▶ **Entries taken from a collection**
######
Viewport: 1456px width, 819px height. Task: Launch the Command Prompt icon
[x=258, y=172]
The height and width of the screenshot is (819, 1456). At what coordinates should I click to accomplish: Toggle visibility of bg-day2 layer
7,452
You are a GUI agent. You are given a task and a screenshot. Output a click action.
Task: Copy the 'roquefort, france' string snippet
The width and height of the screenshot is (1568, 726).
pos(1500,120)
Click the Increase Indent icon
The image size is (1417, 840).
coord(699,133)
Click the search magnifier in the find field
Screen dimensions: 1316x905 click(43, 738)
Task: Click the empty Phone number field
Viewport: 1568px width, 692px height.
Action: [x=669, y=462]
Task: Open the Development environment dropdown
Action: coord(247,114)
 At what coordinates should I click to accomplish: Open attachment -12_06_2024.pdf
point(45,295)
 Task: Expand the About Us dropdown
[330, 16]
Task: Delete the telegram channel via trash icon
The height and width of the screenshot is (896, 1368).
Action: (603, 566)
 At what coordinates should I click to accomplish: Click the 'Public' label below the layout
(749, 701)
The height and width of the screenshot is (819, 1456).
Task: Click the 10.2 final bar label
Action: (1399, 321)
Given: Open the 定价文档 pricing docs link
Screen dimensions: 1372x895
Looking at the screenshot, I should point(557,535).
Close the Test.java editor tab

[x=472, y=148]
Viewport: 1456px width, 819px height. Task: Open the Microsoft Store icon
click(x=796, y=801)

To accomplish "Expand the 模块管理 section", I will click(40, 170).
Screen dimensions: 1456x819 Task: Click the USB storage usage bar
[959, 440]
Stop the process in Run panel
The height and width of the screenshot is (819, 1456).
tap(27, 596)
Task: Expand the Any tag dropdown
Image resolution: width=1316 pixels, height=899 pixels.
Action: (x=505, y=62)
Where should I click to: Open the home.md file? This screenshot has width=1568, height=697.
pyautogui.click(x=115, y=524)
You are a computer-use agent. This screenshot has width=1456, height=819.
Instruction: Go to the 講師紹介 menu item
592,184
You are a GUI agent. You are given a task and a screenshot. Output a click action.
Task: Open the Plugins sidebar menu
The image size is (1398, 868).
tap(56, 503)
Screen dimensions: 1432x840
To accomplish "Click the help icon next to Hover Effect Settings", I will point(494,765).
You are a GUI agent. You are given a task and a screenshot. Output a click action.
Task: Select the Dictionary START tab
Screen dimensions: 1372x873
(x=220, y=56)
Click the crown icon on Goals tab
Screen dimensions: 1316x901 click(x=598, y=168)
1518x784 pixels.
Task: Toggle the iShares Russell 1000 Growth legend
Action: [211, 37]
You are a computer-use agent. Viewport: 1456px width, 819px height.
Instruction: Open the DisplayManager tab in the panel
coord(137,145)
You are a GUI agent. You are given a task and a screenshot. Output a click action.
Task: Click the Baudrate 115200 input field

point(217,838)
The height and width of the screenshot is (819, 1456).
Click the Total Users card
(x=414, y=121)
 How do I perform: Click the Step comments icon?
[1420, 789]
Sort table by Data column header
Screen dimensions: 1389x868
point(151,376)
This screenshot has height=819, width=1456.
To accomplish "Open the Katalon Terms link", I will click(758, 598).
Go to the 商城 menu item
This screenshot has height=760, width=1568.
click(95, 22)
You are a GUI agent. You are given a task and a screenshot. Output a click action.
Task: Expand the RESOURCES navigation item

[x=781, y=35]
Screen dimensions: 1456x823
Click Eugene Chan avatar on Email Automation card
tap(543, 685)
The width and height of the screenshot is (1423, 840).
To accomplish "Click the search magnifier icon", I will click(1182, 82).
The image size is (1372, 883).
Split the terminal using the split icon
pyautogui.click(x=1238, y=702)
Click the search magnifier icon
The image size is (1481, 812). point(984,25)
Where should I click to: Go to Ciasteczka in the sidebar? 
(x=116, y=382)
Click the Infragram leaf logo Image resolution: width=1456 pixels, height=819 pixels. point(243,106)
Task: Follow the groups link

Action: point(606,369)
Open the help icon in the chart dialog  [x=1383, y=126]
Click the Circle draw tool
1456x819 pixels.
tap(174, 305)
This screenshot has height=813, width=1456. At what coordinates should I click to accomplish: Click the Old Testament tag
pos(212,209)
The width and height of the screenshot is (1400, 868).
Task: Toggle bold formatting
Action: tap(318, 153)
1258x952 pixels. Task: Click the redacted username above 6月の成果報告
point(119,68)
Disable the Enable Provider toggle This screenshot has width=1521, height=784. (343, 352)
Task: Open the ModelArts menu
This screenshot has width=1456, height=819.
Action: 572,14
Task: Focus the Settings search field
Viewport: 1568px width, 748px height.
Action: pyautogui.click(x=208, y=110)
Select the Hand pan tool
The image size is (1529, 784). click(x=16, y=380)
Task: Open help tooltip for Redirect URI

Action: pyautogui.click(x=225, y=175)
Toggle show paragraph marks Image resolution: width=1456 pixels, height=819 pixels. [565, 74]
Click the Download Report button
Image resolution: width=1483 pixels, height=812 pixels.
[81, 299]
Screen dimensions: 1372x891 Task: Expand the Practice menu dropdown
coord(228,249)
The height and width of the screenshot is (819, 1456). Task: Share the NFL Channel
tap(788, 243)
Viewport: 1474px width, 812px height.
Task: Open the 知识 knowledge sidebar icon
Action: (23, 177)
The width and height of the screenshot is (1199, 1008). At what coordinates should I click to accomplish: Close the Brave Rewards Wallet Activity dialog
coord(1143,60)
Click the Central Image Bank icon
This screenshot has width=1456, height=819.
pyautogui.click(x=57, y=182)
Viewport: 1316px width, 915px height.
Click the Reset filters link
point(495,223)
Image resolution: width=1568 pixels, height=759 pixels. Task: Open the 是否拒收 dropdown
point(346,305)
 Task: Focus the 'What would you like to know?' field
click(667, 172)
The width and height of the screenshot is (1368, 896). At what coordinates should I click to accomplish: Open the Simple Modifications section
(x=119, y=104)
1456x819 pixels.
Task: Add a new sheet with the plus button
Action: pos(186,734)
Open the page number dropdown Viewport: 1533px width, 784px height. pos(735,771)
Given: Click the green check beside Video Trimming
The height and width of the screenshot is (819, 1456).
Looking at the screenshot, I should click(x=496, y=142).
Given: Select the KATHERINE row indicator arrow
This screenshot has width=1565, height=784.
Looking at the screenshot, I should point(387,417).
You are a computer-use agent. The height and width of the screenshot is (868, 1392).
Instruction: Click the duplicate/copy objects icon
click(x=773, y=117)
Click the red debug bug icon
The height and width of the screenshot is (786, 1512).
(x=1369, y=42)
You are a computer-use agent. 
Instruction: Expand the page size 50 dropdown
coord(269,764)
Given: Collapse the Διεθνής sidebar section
######
▶ **TASK ITEM**
Exactly reproduce every line of the data above.

▶ **PROBLEM SOLUTION**
Viewport: 1456px width, 819px height. Task: Launch the Command Prompt icon
[x=258, y=172]
The height and width of the screenshot is (819, 1456). At what coordinates should I click to accomplish: Toggle visibility of bg-day2 layer
7,452
You are a GUI agent. You are given a task and a screenshot. Output a click action.
Task: Copy the 'roquefort, france' string snippet
The width and height of the screenshot is (1568, 726).
pos(1500,120)
Click the Increase Indent icon
The image size is (1417, 840).
coord(699,133)
Click the search magnifier in the find field
Screen dimensions: 1316x905 click(43, 738)
Task: Click the empty Phone number field
Viewport: 1568px width, 692px height.
Action: [x=669, y=462]
Task: Open the Development environment dropdown
Action: coord(247,114)
 At what coordinates should I click to accomplish: Open attachment -12_06_2024.pdf
point(45,295)
 Task: Expand the About Us dropdown
[330, 16]
Task: Delete the telegram channel via trash icon
The height and width of the screenshot is (896, 1368).
Action: (603, 566)
 At what coordinates should I click to accomplish: Click the 'Public' label below the layout
(749, 701)
The height and width of the screenshot is (819, 1456).
Task: Click the 10.2 final bar label
Action: (1399, 321)
Given: Open the 定价文档 pricing docs link
Screen dimensions: 1372x895
Looking at the screenshot, I should point(557,535).
Close the Test.java editor tab

[x=472, y=148]
Viewport: 1456px width, 819px height. Task: Open the Microsoft Store icon
click(x=796, y=801)

To accomplish "Expand the 模块管理 section", I will click(40, 170).
Screen dimensions: 1456x819 Task: Click the USB storage usage bar
[959, 440]
Stop the process in Run panel
The height and width of the screenshot is (819, 1456).
tap(27, 596)
Task: Expand the Any tag dropdown
Image resolution: width=1316 pixels, height=899 pixels.
Action: (x=505, y=62)
Where should I click to: Open the home.md file? This screenshot has width=1568, height=697.
pyautogui.click(x=115, y=524)
You are a computer-use agent. This screenshot has width=1456, height=819.
Instruction: Go to the 講師紹介 menu item
592,184
You are a GUI agent. You are given a task and a screenshot. Output a click action.
Task: Open the Plugins sidebar menu
The image size is (1398, 868).
tap(56, 503)
Screen dimensions: 1432x840
To accomplish "Click the help icon next to Hover Effect Settings", I will point(494,765).
You are a GUI agent. You are given a task and a screenshot. Output a click action.
Task: Select the Dictionary START tab
Screen dimensions: 1372x873
(x=220, y=56)
Click the crown icon on Goals tab
Screen dimensions: 1316x901 click(x=598, y=168)
1518x784 pixels.
Task: Toggle the iShares Russell 1000 Growth legend
Action: [211, 37]
You are a computer-use agent. Viewport: 1456px width, 819px height.
Instruction: Open the DisplayManager tab in the panel
coord(137,145)
You are a GUI agent. You are given a task and a screenshot. Output a click action.
Task: Click the Baudrate 115200 input field

point(217,838)
The height and width of the screenshot is (819, 1456).
Click the Total Users card
(x=414, y=121)
 How do I perform: Click the Step comments icon?
[1420, 789]
Sort table by Data column header
Screen dimensions: 1389x868
point(151,376)
This screenshot has height=819, width=1456.
To accomplish "Open the Katalon Terms link", I will click(758, 598).
Go to the 商城 menu item
This screenshot has height=760, width=1568.
click(95, 22)
You are a GUI agent. You are given a task and a screenshot. Output a click action.
Task: Expand the RESOURCES navigation item

[x=781, y=35]
Screen dimensions: 1456x823
Click Eugene Chan avatar on Email Automation card
tap(543, 685)
The width and height of the screenshot is (1423, 840).
To accomplish "Click the search magnifier icon", I will click(1182, 82).
The image size is (1372, 883).
Split the terminal using the split icon
pyautogui.click(x=1238, y=702)
Click the search magnifier icon
The image size is (1481, 812). point(984,25)
Where should I click to: Go to Ciasteczka in the sidebar? 
(x=116, y=382)
Click the Infragram leaf logo Image resolution: width=1456 pixels, height=819 pixels. point(243,106)
Task: Follow the groups link

Action: point(606,369)
Open the help icon in the chart dialog  [x=1383, y=126]
Click the Circle draw tool
1456x819 pixels.
tap(174, 305)
This screenshot has height=813, width=1456. At what coordinates should I click to accomplish: Click the Old Testament tag
pos(212,209)
The width and height of the screenshot is (1400, 868).
Task: Toggle bold formatting
Action: tap(318, 153)
1258x952 pixels. Task: Click the redacted username above 6月の成果報告
point(119,68)
Disable the Enable Provider toggle This screenshot has width=1521, height=784. (343, 352)
Task: Open the ModelArts menu
This screenshot has width=1456, height=819.
Action: 572,14
Task: Focus the Settings search field
Viewport: 1568px width, 748px height.
Action: pyautogui.click(x=208, y=110)
Select the Hand pan tool
The image size is (1529, 784). click(x=16, y=380)
Task: Open help tooltip for Redirect URI

Action: pyautogui.click(x=225, y=175)
Toggle show paragraph marks Image resolution: width=1456 pixels, height=819 pixels. [565, 74]
Click the Download Report button
Image resolution: width=1483 pixels, height=812 pixels.
[81, 299]
Screen dimensions: 1372x891 Task: Expand the Practice menu dropdown
coord(228,249)
The height and width of the screenshot is (819, 1456). Task: Share the NFL Channel
tap(788, 243)
Viewport: 1474px width, 812px height.
Task: Open the 知识 knowledge sidebar icon
Action: (23, 177)
The width and height of the screenshot is (1199, 1008). At what coordinates should I click to accomplish: Close the Brave Rewards Wallet Activity dialog
coord(1143,60)
Click the Central Image Bank icon
This screenshot has width=1456, height=819.
pyautogui.click(x=57, y=182)
Viewport: 1316px width, 915px height.
Click the Reset filters link
point(495,223)
Image resolution: width=1568 pixels, height=759 pixels. Task: Open the 是否拒收 dropdown
point(346,305)
 Task: Focus the 'What would you like to know?' field
click(667, 172)
The width and height of the screenshot is (1368, 896). At what coordinates should I click to accomplish: Open the Simple Modifications section
(x=119, y=104)
1456x819 pixels.
Task: Add a new sheet with the plus button
Action: pos(186,734)
Open the page number dropdown Viewport: 1533px width, 784px height. pos(735,771)
Given: Click the green check beside Video Trimming
The height and width of the screenshot is (819, 1456).
Looking at the screenshot, I should click(x=496, y=142).
Given: Select the KATHERINE row indicator arrow
This screenshot has width=1565, height=784.
Looking at the screenshot, I should point(387,417).
You are a computer-use agent. The height and width of the screenshot is (868, 1392).
Instruction: Click the duplicate/copy objects icon
click(x=773, y=117)
Click the red debug bug icon
The height and width of the screenshot is (786, 1512).
(x=1369, y=42)
You are a computer-use agent. 
Instruction: Expand the page size 50 dropdown
coord(269,764)
Given: Collapse the Διεθνής sidebar section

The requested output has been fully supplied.